→ **Problem to work on**
Run through the records and, wherever a line holds the word "agent", return that line.

***** Data shown

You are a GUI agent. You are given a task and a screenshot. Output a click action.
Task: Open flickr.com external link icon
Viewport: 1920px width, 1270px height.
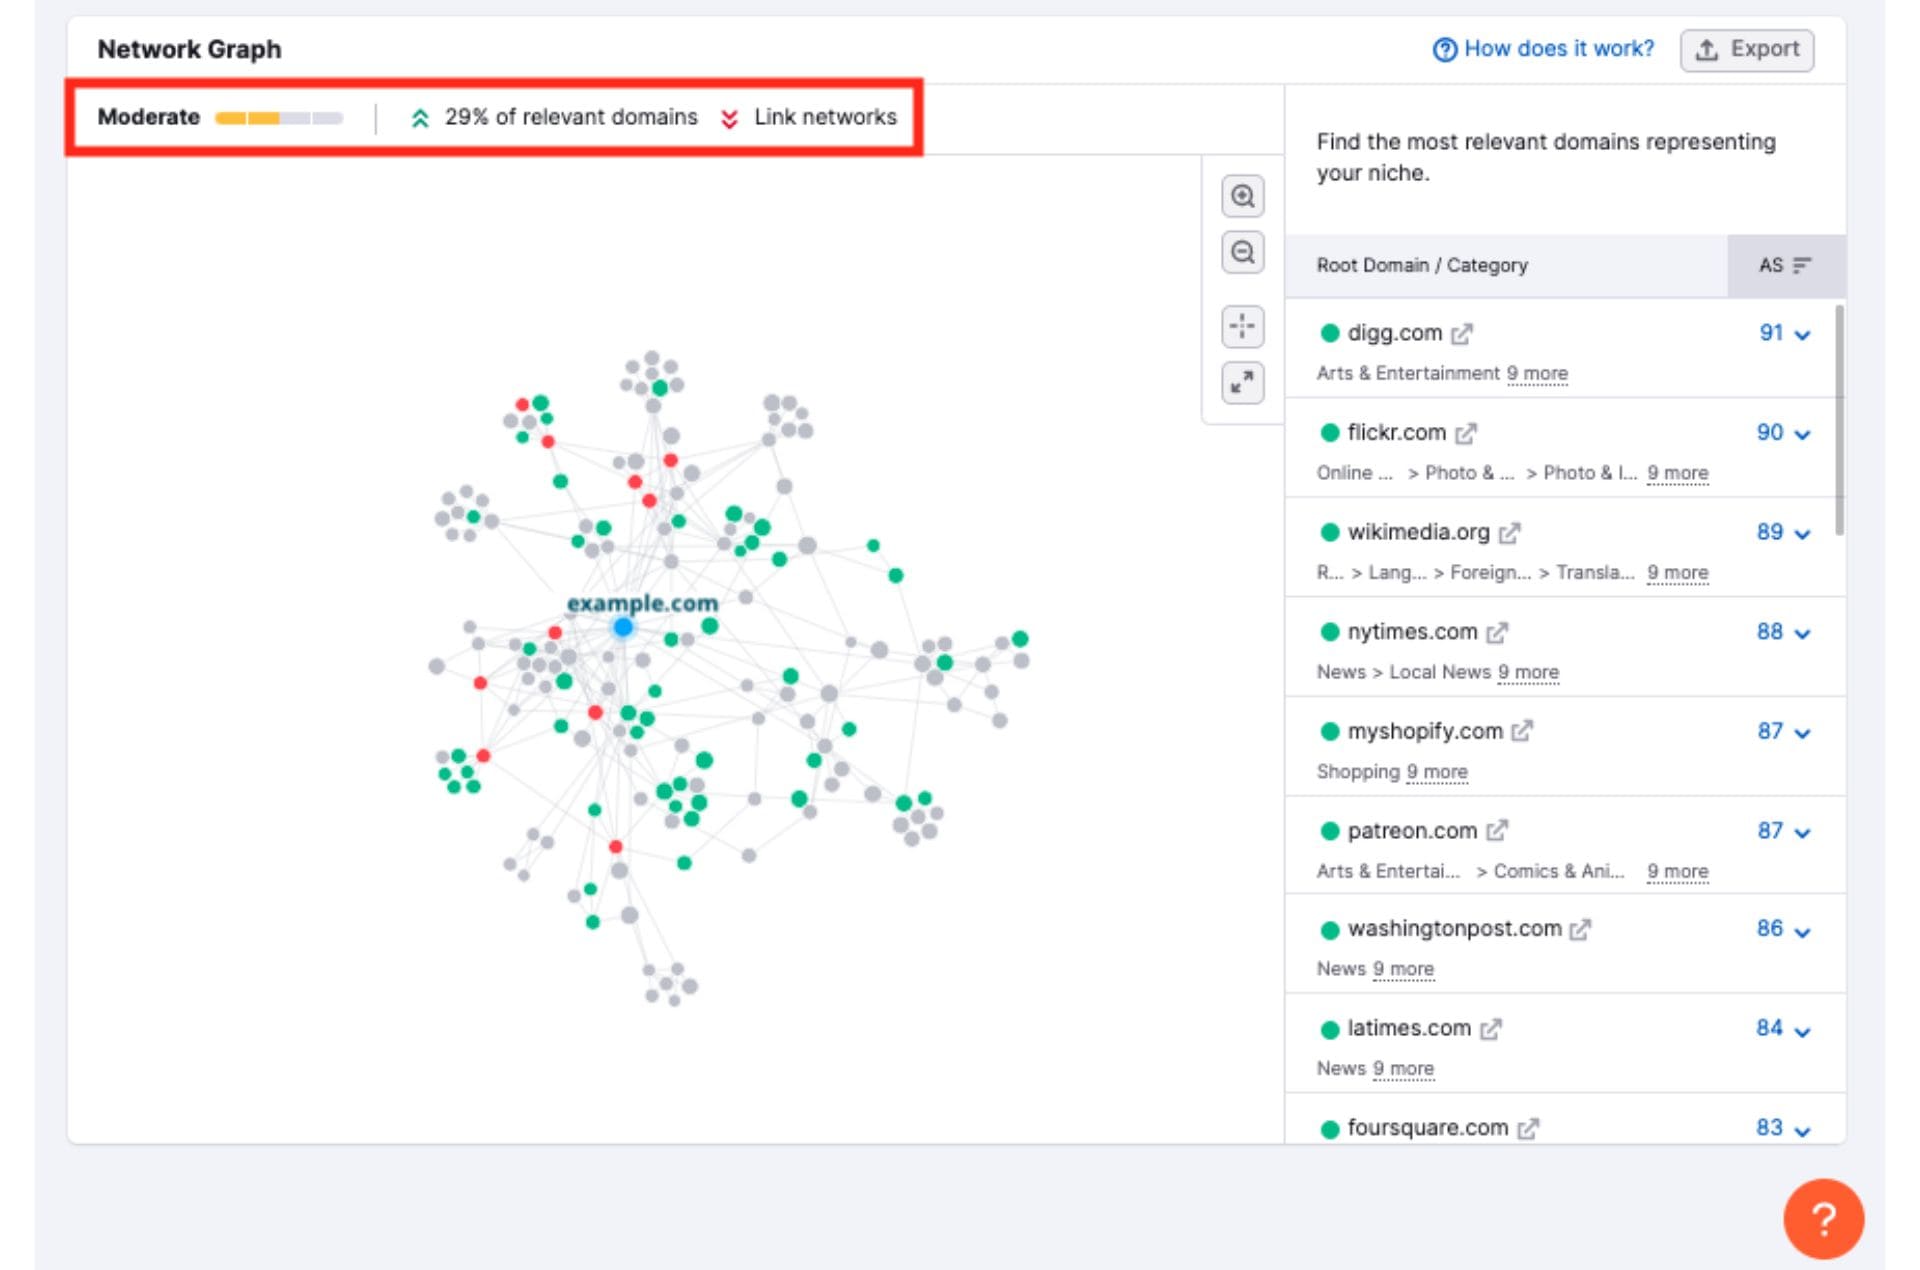[x=1466, y=434]
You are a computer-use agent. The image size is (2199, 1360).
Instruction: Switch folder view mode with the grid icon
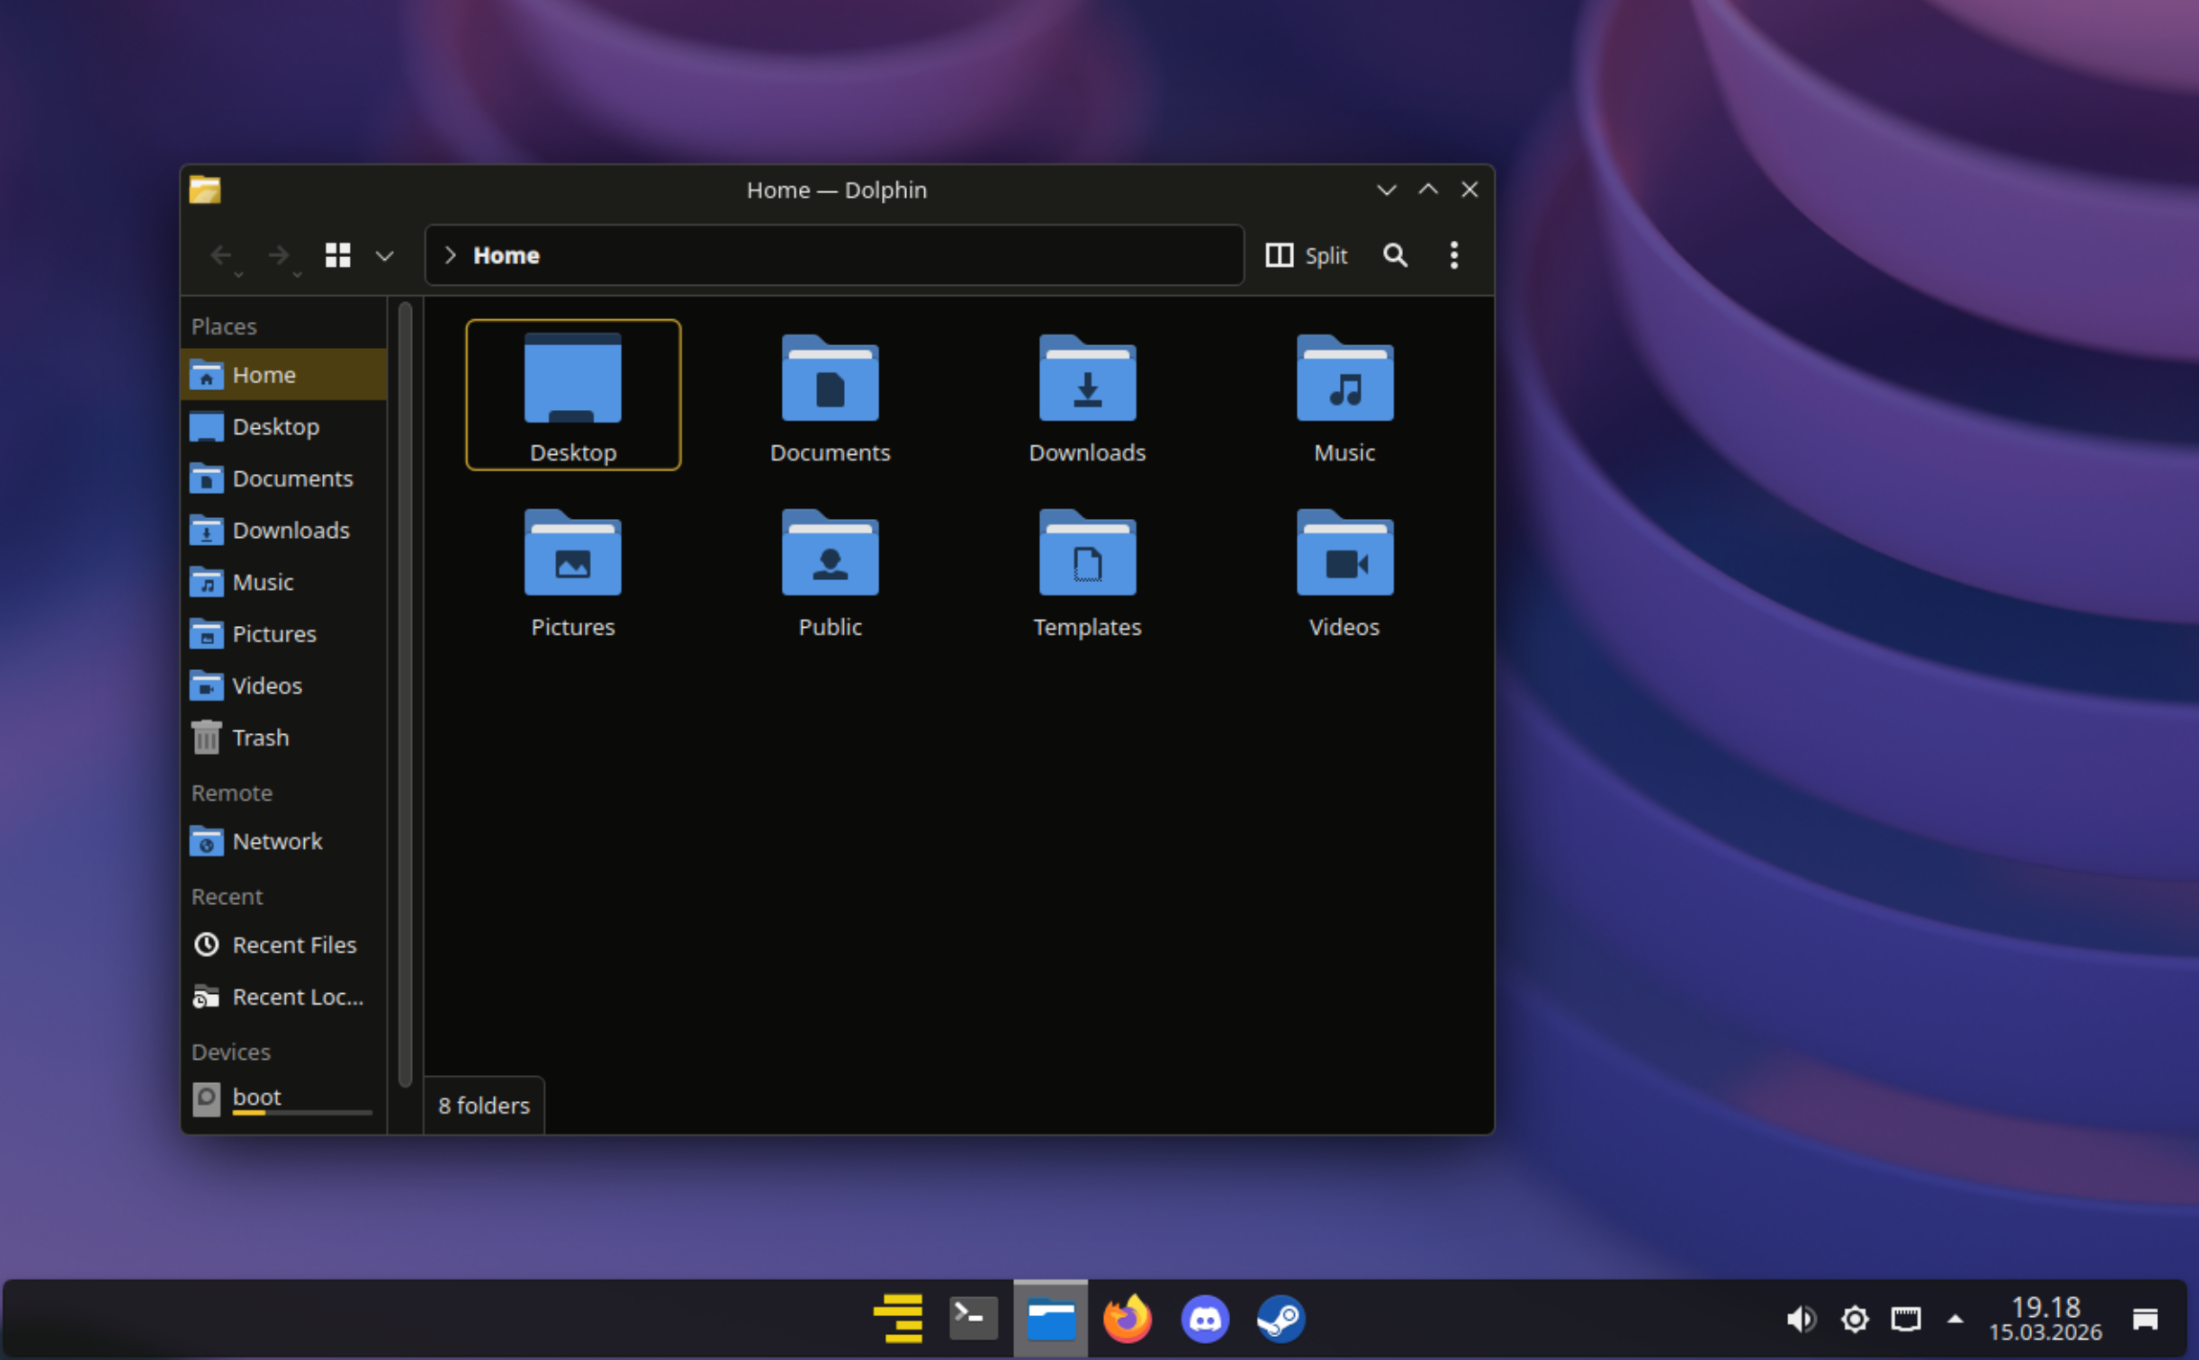(338, 255)
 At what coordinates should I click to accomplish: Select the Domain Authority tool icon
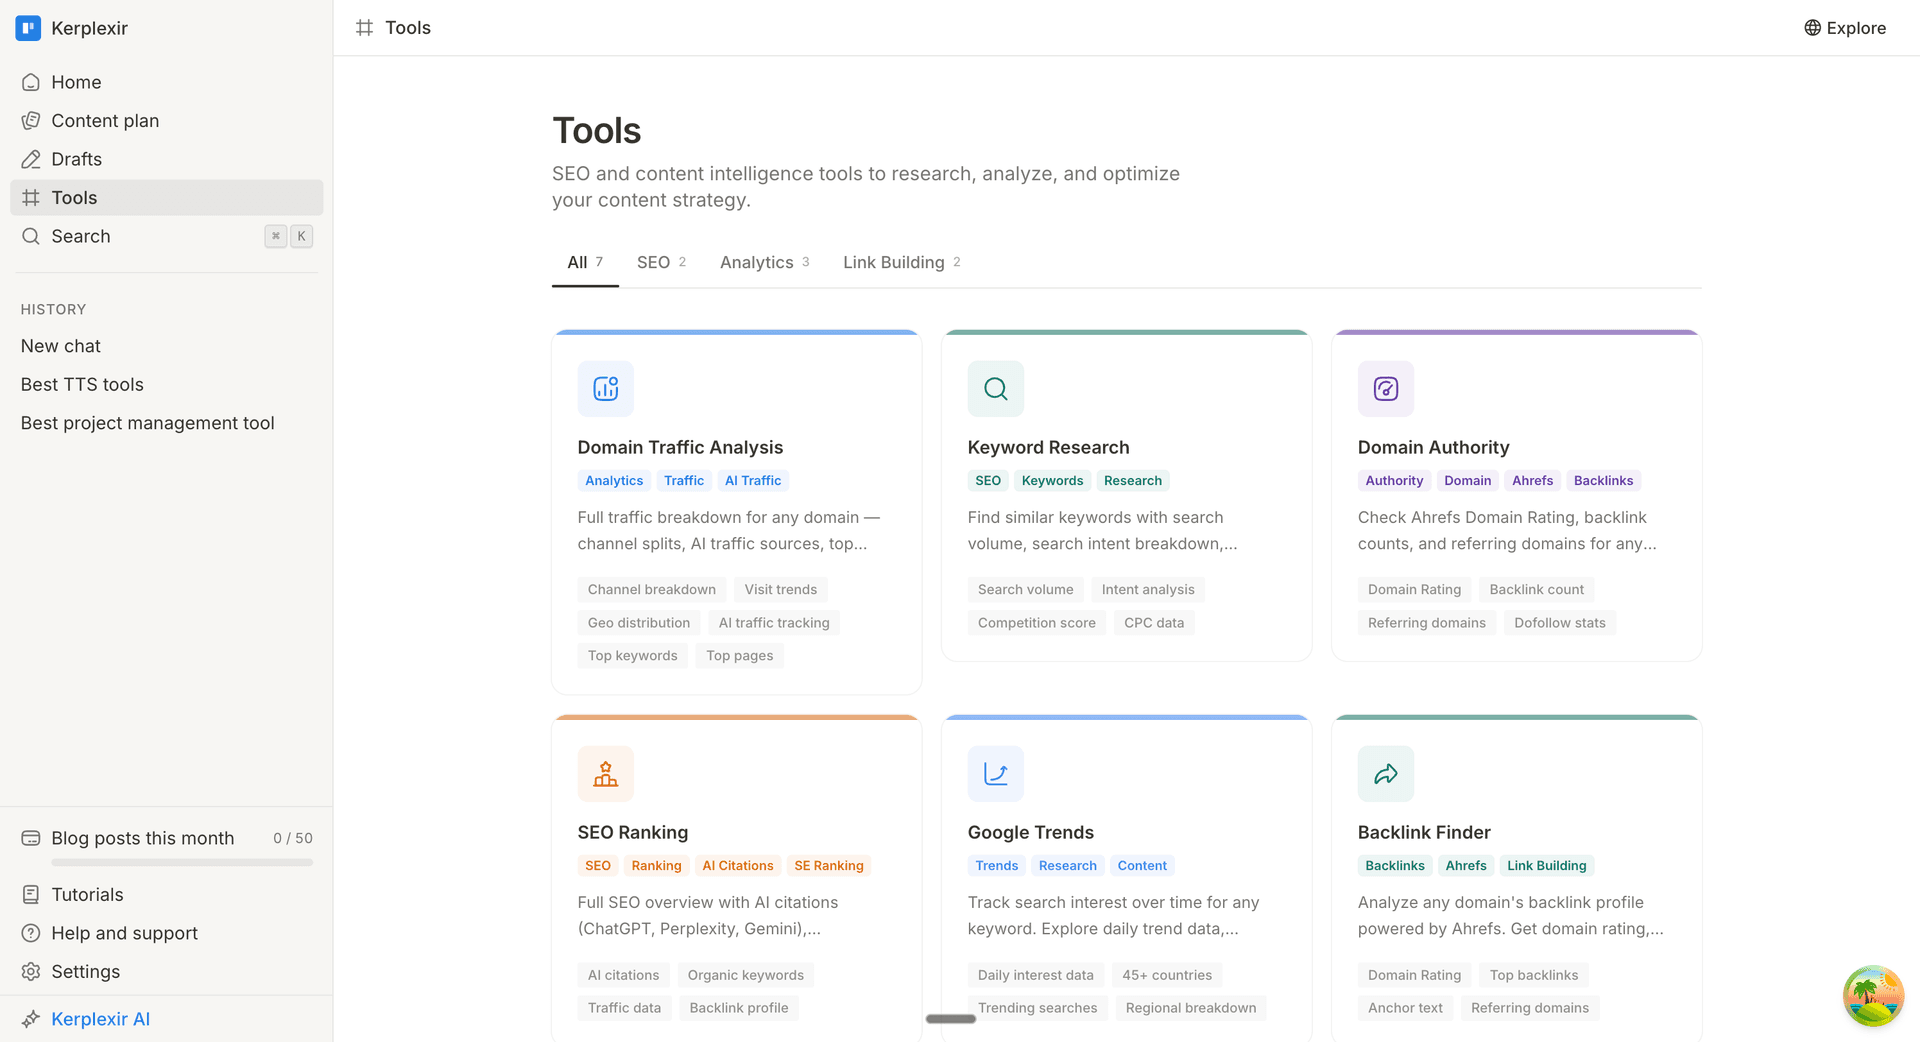click(x=1385, y=389)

**********

→ **Written answer**
You are a GUI agent. You are given a task and a screenshot. Output a click action.
You are a computer-use agent. The image size is (2199, 1360).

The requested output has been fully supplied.